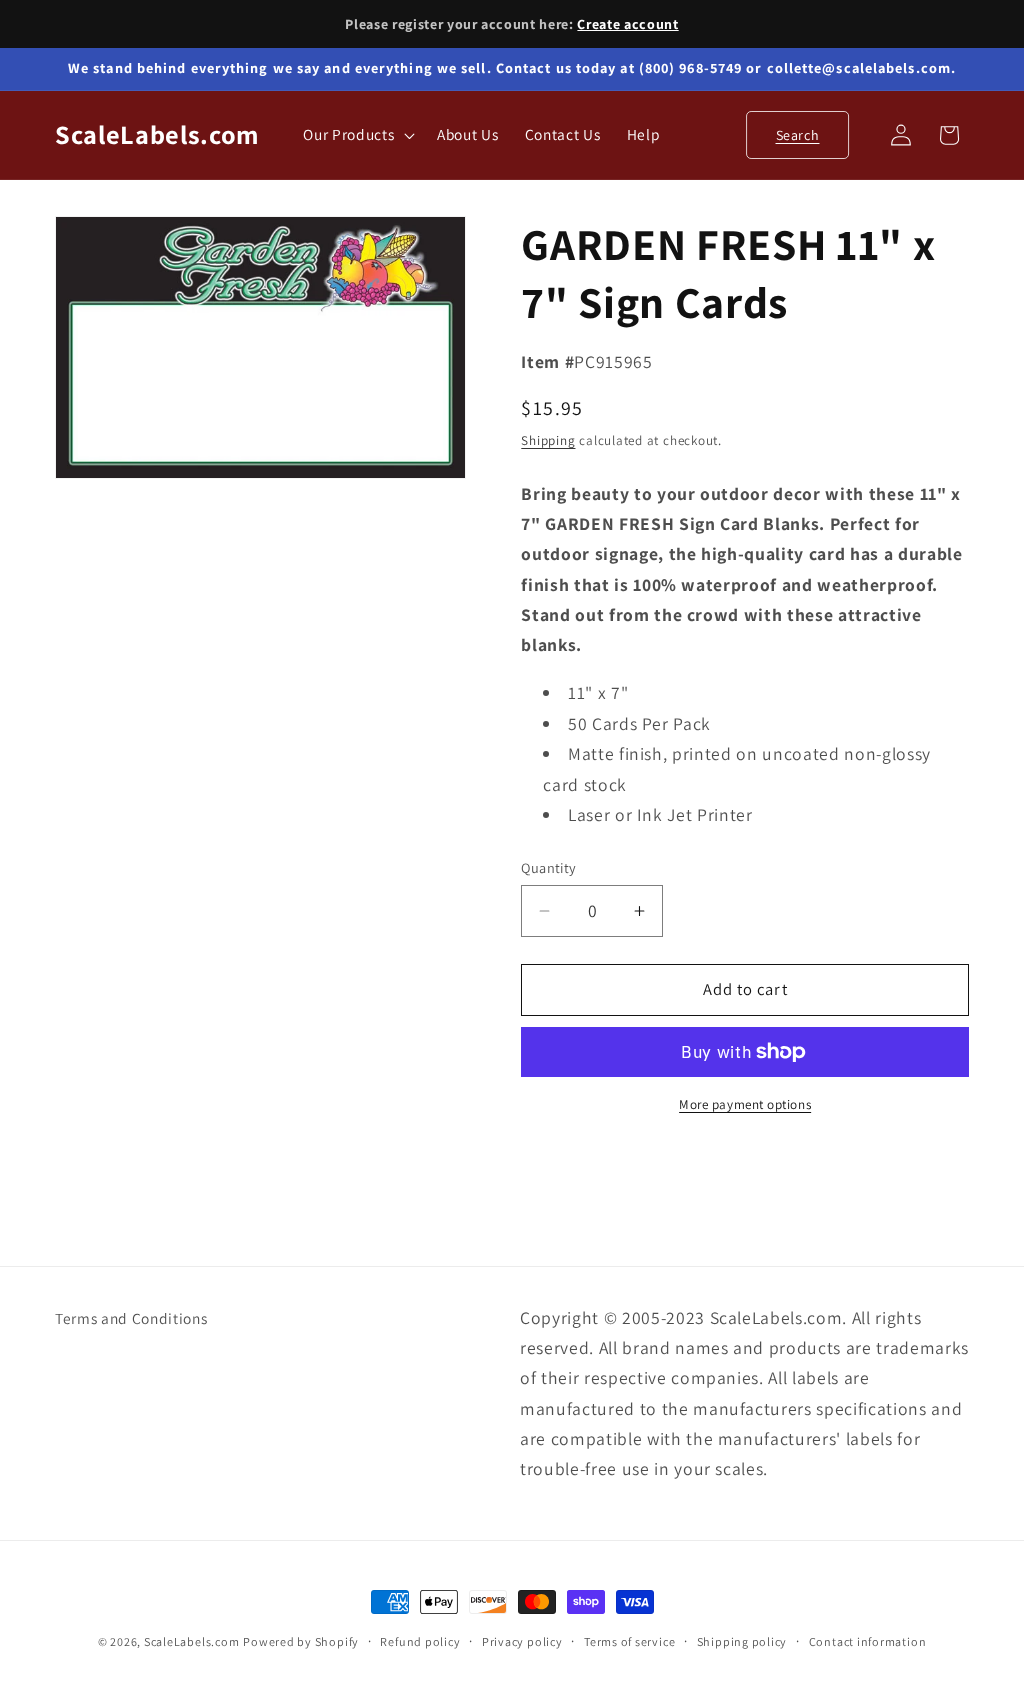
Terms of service (629, 1641)
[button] (357, 135)
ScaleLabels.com (192, 1641)
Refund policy (420, 1641)
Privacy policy (522, 1641)
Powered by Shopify (301, 1641)
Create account (627, 24)
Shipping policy (742, 1641)
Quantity (549, 867)
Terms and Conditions (131, 1318)
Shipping (548, 440)
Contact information (868, 1641)
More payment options (745, 1104)
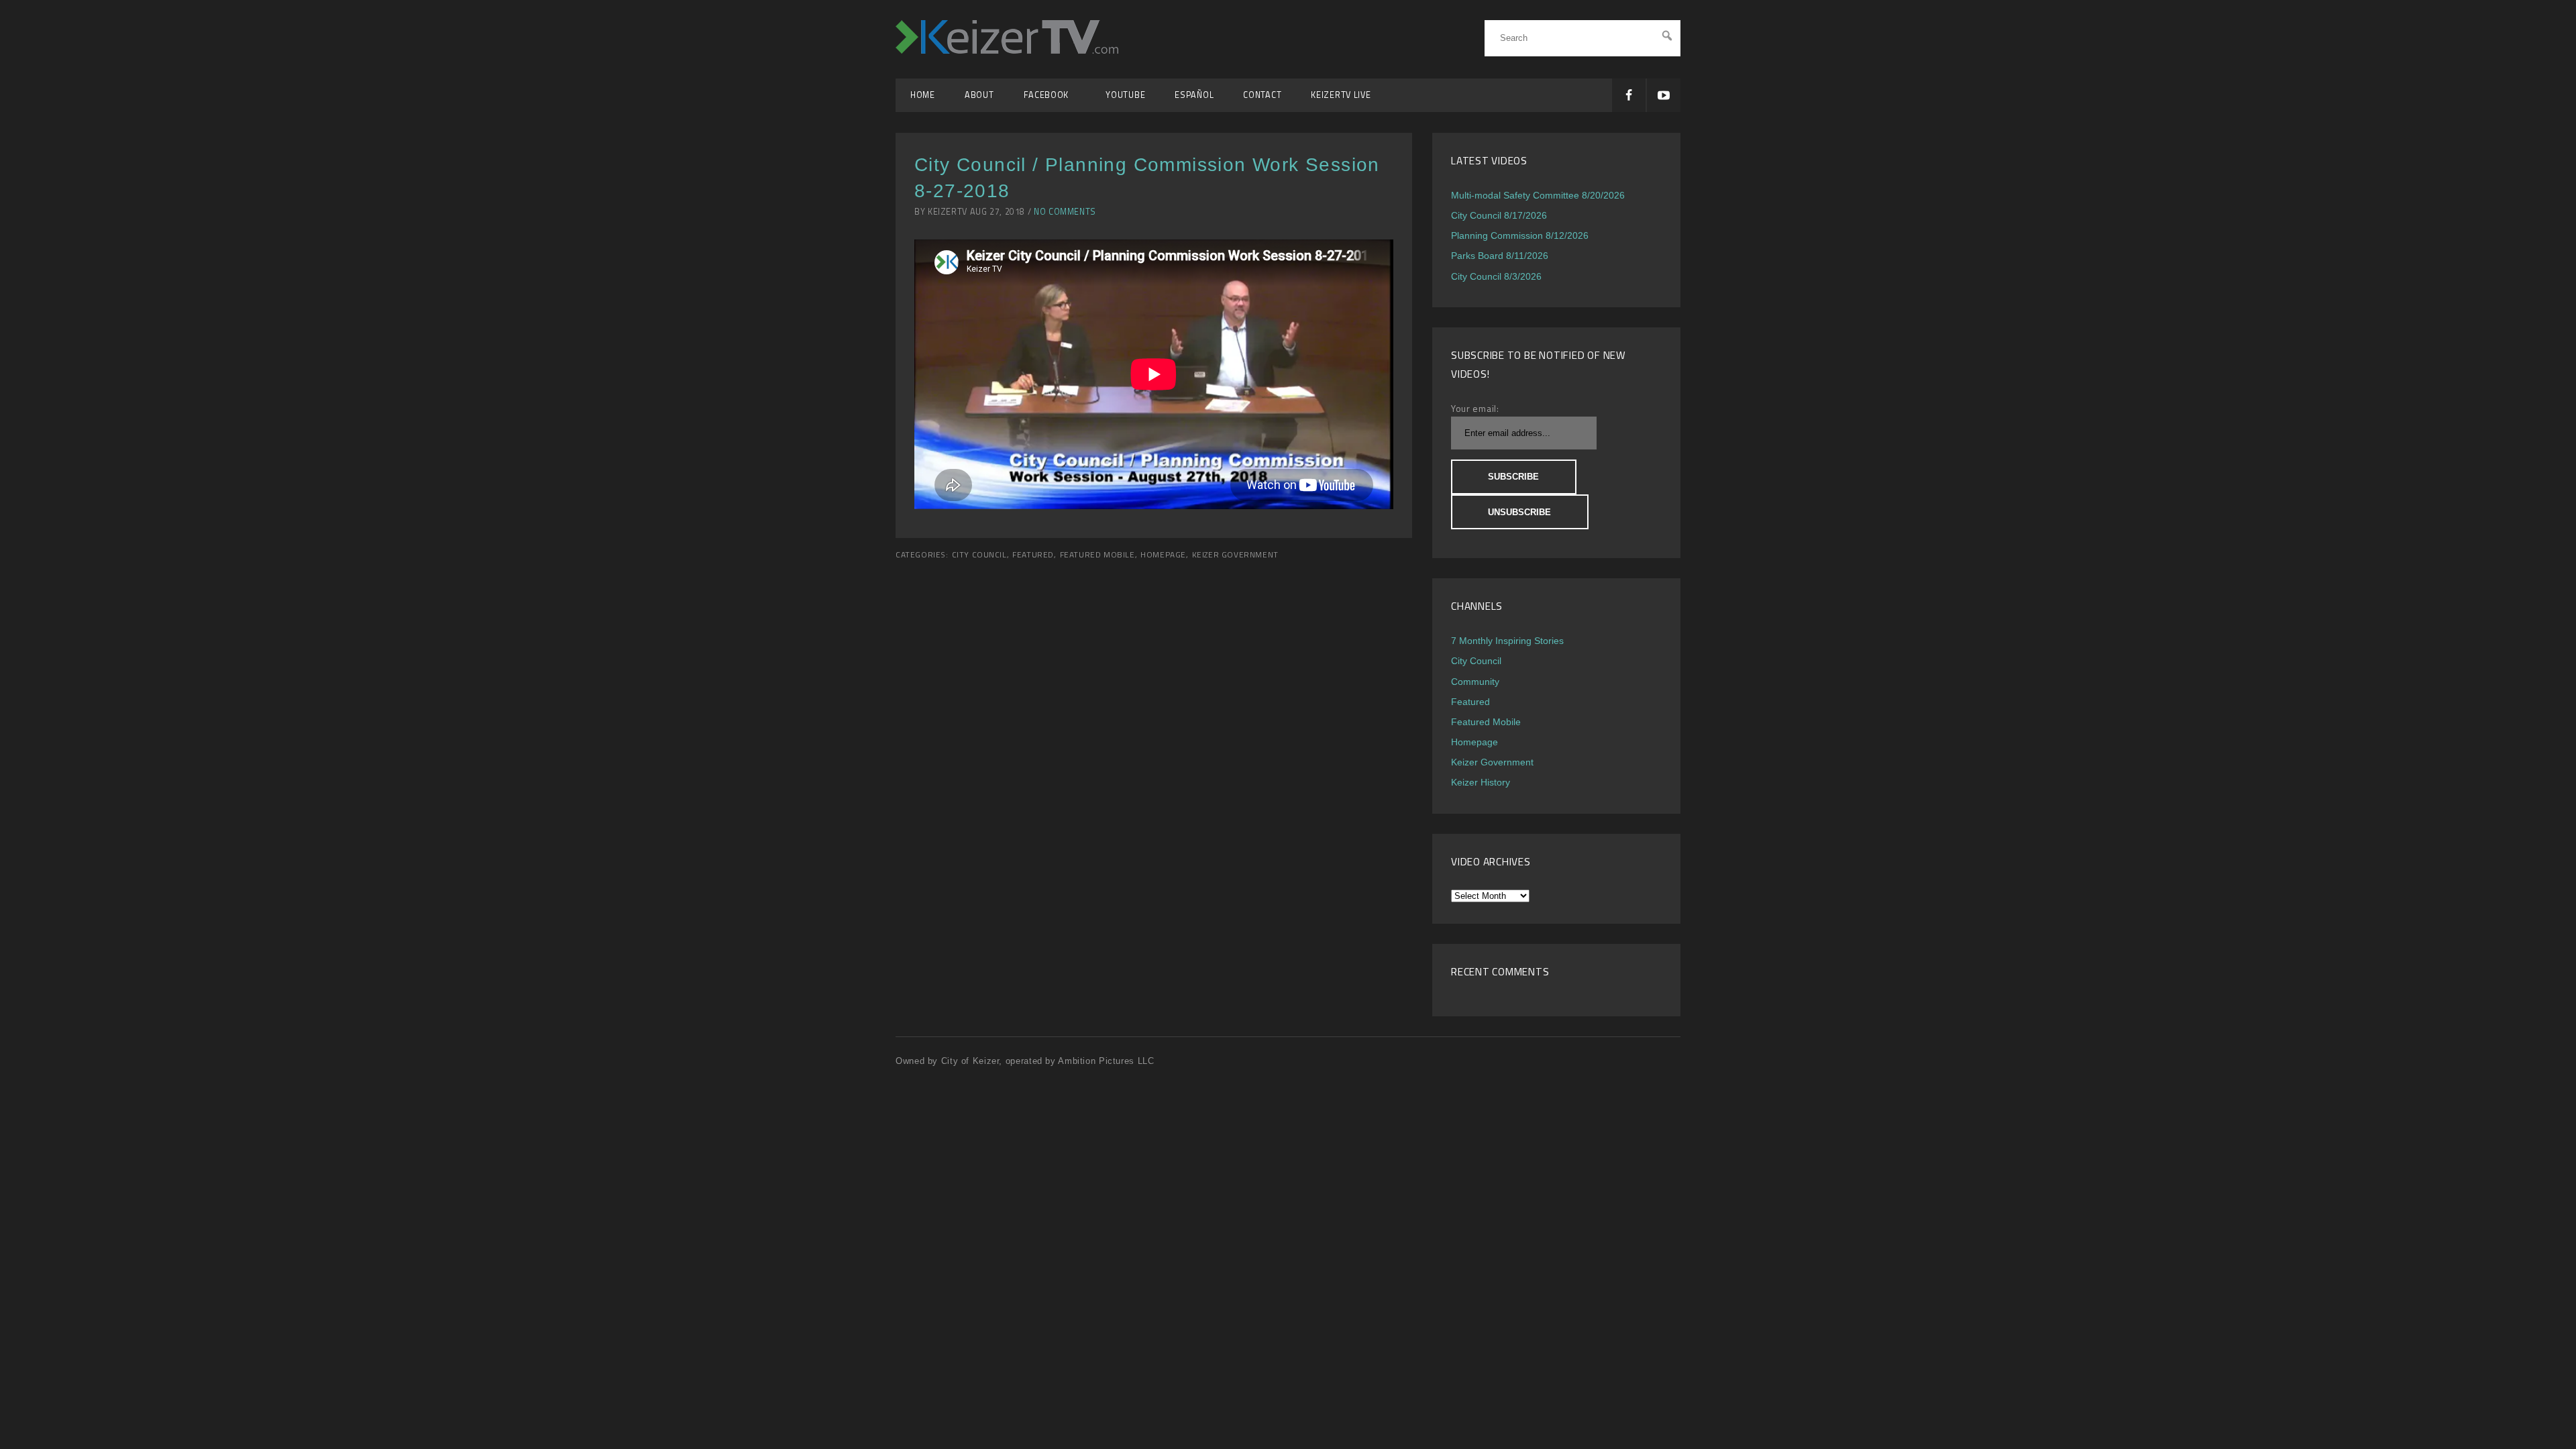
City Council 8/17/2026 (1499, 215)
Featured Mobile (1097, 555)
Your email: (1475, 408)
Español (1194, 95)
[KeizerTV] (1007, 50)
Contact (1262, 95)
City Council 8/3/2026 (1496, 276)
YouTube (1125, 95)
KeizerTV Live (1341, 95)
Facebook (1050, 95)
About (979, 95)
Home (922, 95)
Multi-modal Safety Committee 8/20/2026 (1538, 195)
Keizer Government (1235, 555)
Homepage (1163, 555)
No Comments (1065, 211)
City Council (979, 555)
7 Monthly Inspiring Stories (1507, 640)
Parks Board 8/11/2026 (1499, 255)
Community (1475, 681)
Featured (1033, 555)
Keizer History (1480, 782)
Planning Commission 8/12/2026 (1520, 235)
□ □ □ □ □ □ □
The response should repeat each record precisely and contain no pictures.

-- EXERCISE OUTPUT --
Terms of service (629, 1641)
[button] (357, 135)
ScaleLabels.com (192, 1641)
Refund policy (420, 1641)
Privacy policy (522, 1641)
Powered by Shopify (301, 1641)
Create account (627, 24)
Shipping policy (742, 1641)
Quantity (549, 867)
Terms and Conditions (131, 1318)
Shipping (548, 440)
Contact information (868, 1641)
More payment options (745, 1104)
City Council 8/17/2026 (1499, 215)
Featured Mobile (1097, 555)
Your email: (1475, 408)
Español (1194, 95)
[KeizerTV] (1007, 50)
Contact (1262, 95)
City Council 8/3/2026 (1496, 276)
YouTube (1125, 95)
KeizerTV Live (1341, 95)
Facebook (1050, 95)
About (979, 95)
Home (922, 95)
Multi-modal Safety Committee 8/20/2026 (1538, 195)
Keizer Government (1235, 555)
Homepage (1163, 555)
No Comments (1065, 211)
City Council (979, 555)
7 Monthly Inspiring Stories (1507, 640)
Parks Board 8/11/2026 (1499, 255)
Community (1475, 681)
Featured (1033, 555)
Keizer History (1480, 782)
Planning Commission 8/12/2026 (1520, 235)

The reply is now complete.